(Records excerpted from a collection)
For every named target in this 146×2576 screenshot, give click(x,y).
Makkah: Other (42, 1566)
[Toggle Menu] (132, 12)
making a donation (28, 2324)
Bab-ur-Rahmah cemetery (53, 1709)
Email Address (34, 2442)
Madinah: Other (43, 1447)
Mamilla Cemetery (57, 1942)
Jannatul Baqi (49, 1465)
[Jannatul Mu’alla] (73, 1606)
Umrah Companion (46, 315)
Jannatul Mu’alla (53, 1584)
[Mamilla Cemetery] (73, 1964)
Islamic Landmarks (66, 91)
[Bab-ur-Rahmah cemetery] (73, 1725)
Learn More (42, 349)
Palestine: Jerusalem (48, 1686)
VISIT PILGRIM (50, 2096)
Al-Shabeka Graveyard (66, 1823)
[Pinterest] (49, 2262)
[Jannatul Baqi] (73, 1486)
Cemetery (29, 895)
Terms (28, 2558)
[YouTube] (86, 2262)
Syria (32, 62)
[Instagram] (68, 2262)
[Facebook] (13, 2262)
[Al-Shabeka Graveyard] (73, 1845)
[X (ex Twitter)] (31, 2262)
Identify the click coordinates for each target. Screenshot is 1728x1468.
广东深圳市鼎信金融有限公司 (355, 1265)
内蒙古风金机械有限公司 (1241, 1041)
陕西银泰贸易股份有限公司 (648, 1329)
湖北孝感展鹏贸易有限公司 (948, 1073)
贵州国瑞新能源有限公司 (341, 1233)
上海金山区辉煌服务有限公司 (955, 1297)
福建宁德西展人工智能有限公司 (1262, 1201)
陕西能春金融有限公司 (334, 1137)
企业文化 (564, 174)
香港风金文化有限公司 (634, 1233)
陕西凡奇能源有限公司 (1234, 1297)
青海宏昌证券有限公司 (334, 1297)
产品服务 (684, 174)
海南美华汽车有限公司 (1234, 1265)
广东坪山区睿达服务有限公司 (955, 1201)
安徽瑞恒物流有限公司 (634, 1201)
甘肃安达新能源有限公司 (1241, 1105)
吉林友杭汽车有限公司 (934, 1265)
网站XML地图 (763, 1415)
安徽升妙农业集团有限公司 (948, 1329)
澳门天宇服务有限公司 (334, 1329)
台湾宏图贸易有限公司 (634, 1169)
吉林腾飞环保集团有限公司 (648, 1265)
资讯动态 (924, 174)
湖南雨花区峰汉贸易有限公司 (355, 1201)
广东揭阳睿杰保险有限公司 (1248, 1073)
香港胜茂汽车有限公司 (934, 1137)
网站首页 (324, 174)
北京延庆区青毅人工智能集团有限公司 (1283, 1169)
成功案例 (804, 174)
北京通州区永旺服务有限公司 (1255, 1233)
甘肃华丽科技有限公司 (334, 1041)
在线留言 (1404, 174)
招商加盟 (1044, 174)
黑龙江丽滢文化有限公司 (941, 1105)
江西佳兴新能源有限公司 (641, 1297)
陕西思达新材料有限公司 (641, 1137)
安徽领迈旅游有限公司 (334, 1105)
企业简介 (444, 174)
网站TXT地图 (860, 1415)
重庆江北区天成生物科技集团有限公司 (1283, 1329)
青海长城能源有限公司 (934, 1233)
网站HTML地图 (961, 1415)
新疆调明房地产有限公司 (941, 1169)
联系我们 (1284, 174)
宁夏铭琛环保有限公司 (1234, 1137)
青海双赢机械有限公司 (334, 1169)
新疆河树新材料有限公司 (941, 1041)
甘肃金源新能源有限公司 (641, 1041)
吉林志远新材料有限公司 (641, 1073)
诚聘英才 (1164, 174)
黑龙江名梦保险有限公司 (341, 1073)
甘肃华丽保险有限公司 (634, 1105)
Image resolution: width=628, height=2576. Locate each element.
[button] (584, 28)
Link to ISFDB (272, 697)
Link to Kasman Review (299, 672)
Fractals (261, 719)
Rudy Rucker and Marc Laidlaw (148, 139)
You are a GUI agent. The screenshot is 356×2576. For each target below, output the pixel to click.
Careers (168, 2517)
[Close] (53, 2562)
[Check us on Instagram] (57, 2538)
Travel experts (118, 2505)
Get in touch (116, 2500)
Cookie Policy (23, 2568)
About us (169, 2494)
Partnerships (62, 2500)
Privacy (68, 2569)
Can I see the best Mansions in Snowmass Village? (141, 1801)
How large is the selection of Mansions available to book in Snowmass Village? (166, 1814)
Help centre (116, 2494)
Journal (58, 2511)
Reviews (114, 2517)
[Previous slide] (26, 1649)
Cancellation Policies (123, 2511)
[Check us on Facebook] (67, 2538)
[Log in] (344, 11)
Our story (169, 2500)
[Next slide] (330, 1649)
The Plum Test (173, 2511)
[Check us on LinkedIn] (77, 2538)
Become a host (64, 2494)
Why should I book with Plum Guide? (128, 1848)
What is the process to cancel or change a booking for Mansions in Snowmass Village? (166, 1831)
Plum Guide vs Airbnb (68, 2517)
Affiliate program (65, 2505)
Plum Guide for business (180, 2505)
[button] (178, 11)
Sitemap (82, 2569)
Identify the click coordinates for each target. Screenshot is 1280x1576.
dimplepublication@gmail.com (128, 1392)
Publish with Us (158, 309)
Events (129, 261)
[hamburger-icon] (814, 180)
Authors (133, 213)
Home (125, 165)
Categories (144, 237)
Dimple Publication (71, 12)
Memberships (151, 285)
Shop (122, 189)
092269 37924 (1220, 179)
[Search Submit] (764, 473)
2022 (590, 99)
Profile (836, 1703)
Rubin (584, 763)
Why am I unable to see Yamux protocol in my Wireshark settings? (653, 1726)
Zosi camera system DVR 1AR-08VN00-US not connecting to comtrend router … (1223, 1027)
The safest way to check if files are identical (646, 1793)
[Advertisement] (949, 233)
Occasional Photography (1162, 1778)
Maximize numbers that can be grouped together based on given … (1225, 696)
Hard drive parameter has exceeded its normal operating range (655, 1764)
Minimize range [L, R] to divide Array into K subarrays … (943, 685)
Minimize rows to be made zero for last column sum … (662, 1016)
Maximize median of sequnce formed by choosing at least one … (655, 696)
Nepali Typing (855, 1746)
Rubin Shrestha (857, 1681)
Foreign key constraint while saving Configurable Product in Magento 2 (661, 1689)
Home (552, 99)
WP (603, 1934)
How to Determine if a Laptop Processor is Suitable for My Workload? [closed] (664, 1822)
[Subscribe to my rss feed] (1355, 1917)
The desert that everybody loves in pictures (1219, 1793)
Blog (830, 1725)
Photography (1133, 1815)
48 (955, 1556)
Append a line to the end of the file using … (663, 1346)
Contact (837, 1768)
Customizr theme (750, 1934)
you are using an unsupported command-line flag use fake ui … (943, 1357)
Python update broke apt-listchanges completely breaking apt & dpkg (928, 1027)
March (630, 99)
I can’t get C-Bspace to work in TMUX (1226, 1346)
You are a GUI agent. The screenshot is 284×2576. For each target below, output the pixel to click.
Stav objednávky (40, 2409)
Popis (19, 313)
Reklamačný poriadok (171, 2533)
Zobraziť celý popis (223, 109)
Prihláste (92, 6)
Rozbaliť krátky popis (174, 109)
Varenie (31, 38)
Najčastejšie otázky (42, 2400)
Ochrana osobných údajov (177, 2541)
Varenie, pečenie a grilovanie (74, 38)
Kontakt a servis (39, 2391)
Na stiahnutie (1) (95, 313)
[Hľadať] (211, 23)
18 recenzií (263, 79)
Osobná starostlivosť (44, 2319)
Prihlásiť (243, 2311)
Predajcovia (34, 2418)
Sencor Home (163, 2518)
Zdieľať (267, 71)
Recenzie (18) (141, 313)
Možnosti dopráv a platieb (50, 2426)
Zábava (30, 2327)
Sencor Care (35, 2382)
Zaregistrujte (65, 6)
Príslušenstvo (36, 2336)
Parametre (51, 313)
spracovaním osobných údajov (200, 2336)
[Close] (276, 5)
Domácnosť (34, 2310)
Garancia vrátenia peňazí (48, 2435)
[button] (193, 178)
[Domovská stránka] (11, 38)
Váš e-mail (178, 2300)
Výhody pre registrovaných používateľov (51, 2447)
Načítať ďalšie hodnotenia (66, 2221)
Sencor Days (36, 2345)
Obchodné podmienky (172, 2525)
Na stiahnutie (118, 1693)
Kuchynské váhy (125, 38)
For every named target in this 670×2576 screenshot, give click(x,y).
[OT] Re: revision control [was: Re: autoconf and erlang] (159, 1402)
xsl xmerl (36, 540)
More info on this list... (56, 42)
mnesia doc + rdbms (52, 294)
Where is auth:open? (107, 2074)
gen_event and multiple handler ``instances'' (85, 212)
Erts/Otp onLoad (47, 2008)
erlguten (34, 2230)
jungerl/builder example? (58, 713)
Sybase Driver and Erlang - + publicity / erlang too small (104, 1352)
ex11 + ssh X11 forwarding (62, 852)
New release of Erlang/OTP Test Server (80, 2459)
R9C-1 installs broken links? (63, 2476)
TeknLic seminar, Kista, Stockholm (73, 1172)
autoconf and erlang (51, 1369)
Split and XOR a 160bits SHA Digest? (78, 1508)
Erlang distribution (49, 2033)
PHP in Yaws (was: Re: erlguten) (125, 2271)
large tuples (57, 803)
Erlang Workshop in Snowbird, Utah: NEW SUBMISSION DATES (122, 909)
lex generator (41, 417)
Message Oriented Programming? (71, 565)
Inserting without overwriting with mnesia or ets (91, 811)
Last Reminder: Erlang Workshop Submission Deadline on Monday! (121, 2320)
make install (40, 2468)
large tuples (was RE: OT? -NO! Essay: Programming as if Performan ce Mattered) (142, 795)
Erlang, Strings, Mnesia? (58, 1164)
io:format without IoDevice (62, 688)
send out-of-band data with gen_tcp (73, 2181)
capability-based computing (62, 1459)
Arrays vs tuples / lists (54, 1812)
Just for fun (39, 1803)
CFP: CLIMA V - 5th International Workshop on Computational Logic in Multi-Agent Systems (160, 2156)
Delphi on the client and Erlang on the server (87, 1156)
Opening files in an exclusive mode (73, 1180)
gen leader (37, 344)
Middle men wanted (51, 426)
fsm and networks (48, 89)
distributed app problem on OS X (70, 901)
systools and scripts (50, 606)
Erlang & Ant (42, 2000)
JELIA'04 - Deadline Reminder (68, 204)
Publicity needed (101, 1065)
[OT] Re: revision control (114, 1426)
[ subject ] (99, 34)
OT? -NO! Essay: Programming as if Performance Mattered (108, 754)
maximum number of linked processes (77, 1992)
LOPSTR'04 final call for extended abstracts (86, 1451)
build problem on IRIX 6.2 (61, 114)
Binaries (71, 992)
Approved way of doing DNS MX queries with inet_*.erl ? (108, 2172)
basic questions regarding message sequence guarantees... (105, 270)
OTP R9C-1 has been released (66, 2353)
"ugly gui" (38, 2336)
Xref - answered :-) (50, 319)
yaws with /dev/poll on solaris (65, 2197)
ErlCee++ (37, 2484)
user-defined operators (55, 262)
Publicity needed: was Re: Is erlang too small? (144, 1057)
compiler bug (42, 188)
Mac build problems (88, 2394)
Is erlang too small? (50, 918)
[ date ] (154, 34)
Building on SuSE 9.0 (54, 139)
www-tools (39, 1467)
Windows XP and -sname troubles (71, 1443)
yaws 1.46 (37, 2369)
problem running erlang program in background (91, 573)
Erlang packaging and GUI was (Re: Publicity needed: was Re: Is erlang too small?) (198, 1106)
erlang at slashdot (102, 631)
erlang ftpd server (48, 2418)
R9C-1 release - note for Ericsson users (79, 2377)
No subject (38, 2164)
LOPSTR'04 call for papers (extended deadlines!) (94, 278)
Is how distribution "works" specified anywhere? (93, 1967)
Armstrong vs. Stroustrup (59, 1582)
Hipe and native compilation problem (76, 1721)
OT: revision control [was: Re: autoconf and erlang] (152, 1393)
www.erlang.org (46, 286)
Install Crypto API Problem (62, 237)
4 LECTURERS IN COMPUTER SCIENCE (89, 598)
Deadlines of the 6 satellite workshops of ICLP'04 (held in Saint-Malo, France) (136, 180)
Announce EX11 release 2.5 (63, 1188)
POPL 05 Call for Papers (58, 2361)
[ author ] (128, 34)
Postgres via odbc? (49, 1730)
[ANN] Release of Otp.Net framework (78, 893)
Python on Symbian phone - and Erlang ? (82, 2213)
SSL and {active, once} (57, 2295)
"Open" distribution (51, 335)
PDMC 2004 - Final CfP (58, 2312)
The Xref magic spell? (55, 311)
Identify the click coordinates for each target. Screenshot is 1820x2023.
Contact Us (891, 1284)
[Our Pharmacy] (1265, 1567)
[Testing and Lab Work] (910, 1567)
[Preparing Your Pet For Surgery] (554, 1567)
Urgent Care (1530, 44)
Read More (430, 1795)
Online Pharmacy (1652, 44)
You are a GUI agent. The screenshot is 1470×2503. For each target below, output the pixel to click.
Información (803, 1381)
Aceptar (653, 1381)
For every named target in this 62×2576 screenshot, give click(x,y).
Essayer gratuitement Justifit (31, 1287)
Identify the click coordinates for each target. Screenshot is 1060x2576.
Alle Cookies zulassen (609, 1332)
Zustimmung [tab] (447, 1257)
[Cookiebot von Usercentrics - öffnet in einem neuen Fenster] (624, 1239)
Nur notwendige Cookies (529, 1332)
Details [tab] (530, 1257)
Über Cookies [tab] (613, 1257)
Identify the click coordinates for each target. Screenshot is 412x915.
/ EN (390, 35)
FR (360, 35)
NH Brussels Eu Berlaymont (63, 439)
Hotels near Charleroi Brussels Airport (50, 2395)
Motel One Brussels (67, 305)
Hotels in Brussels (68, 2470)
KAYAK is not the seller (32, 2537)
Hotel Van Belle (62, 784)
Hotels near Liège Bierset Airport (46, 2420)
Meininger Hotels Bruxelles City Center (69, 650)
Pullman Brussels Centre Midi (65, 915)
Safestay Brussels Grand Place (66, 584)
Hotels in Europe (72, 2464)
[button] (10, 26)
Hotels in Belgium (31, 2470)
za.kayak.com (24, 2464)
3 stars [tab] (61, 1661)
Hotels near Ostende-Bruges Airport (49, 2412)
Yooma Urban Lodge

**WHAT TO PRODUCE:** Both end lines included, restate word for word the lines above from the line with "Middle men wanted (51, 426)" to the line with "user-defined operators (55, 262)", and nothing else.

**YOUR RESPONSE:**
Middle men wanted (51, 426)
fsm and networks (48, 89)
distributed app problem on OS X (70, 901)
systools and scripts (50, 606)
Erlang & Ant (42, 2000)
JELIA'04 - Deadline Reminder (68, 204)
Publicity needed (101, 1065)
[OT] Re: revision control (114, 1426)
[ subject ] (99, 34)
OT? -NO! Essay: Programming as if Performance Mattered (108, 754)
maximum number of linked processes (77, 1992)
LOPSTR'04 final call for extended abstracts (86, 1451)
build problem on IRIX 6.2 (61, 114)
Binaries (71, 992)
Approved way of doing DNS MX queries with inet_*.erl ? (108, 2172)
basic questions regarding message sequence guarantees... (105, 270)
OTP R9C-1 has been released (66, 2353)
"ugly gui" (38, 2336)
Xref - answered :-) (50, 319)
yaws with /dev/poll on solaris (65, 2197)
ErlCee++ (37, 2484)
user-defined operators (55, 262)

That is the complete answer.